Clf_02 asked me to comment. (I've been busy dealing with preparations for the blizzard, and then shoveling snow.)
Before talking about the cause of the heavy encrustation, let's deal with figuring out what your "lead ball" was used for. As others have suggested, I too believe it is a fired musketball or pistolball, which got "smushed" out-of-round by impact with the ground or a tree. It could also be a Case-Shot ball from an antipersonnel artillery shell -- but since you haven't reported finding artillery shell fragments at that spot, that would tend to exclude it from being a Case-Shot ball.
Firing and impact can change the shape of a bullet or musket/pistol ball... but its weight doesn't get changed. So, its weight can be a useful ID-clue. Please get that "lead ball" weighed on a Jeweler's scale, which weighs in grams or grains. Then we can "do the math" to calculate the ball's original diameter.

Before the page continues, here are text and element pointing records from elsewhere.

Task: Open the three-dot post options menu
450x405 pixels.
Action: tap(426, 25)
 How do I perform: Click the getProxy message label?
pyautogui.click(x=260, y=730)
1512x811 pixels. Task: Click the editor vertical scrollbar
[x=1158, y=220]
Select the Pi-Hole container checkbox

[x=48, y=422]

At first, I thought the cause of the heavy encrustation was soil-chemistry. Thank you for adding the information that other lead objects from that spot come out of the ground without the thick encrustation. That fact indicates that the answer is the chemistry of the "lead" ball itself. It is probably not pure-lead (100% lead), but instead is a lead-alloy. It MIGHT be a pre-civil-war homemade ball... made from tossing pieces of whatever various White-Metals were handy into the melting-pot. If it is a homemade musketball, it could be a "polyglot" mixture of some lead with pewter and/or tin and/or zinc and/or solder, and/or gosh knows what else. I think that is what is responsible for the thick encrustation forming on it but not on the pure-lead balls and bullets dug nearby.